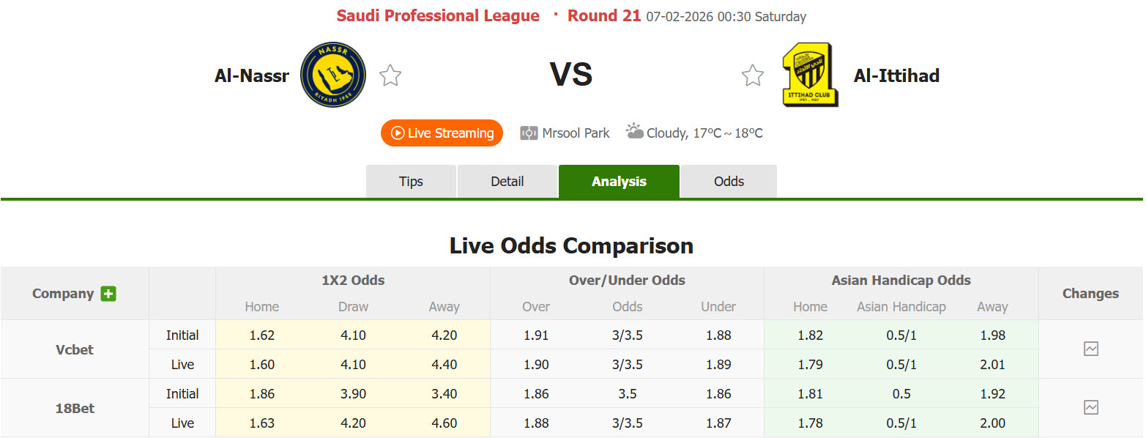This screenshot has width=1146, height=438.
Task: Open the odds changes chart for 18Bet
Action: [1090, 407]
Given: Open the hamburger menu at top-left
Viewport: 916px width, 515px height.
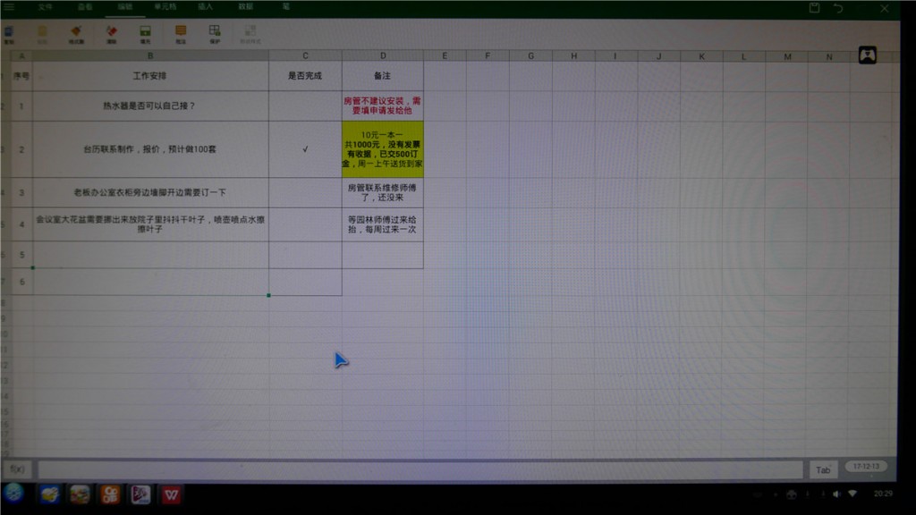Looking at the screenshot, I should point(10,7).
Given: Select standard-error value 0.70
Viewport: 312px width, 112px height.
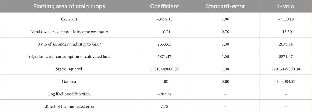Looking at the screenshot, I should (225, 32).
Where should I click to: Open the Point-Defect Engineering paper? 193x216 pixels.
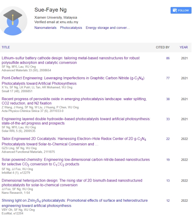point(73,81)
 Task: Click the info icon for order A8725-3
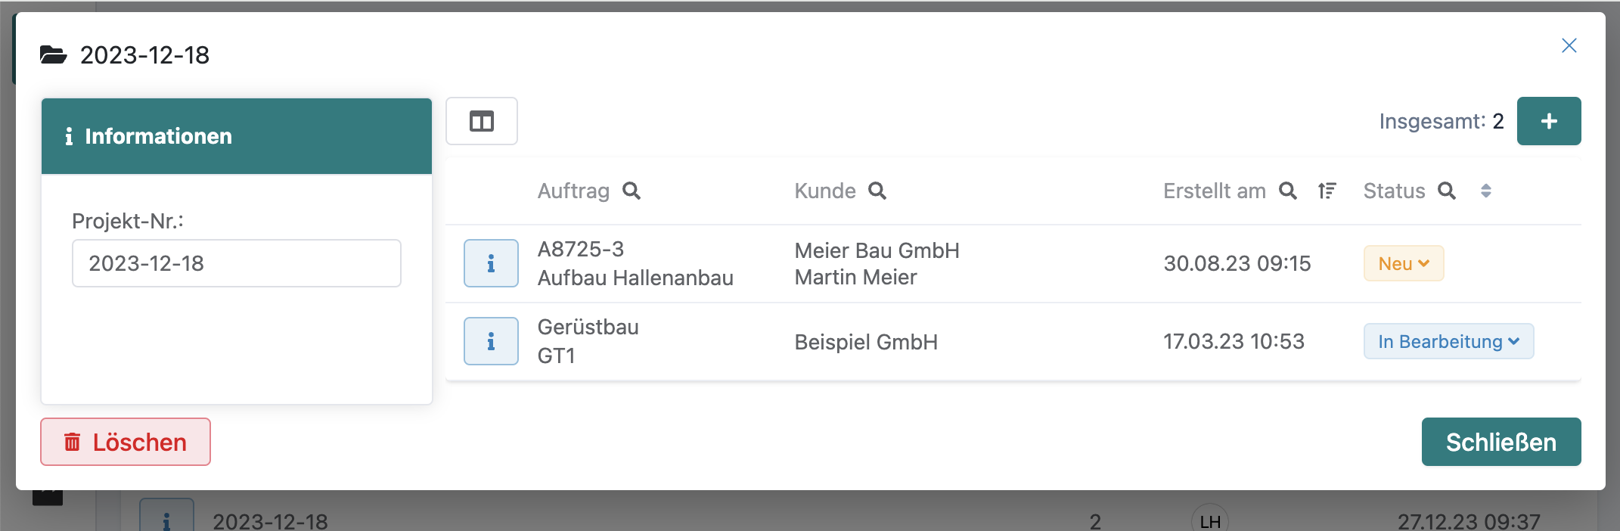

### Challenge
Please reproduce the material word for word, from the line with "Given: Open the hamburger menu at top-left" through the end of the material, leaving out the pictures.

### Expected answer
Given: Open the hamburger menu at top-left
Viewport: 916px width, 515px height.
Looking at the screenshot, I should point(10,7).
Given: Select standard-error value 0.70
Viewport: 312px width, 112px height.
Looking at the screenshot, I should (225, 32).
Where should I click to: Open the Point-Defect Engineering paper? 193x216 pixels.
point(73,81)
 Task: Click the info icon for order A8725-3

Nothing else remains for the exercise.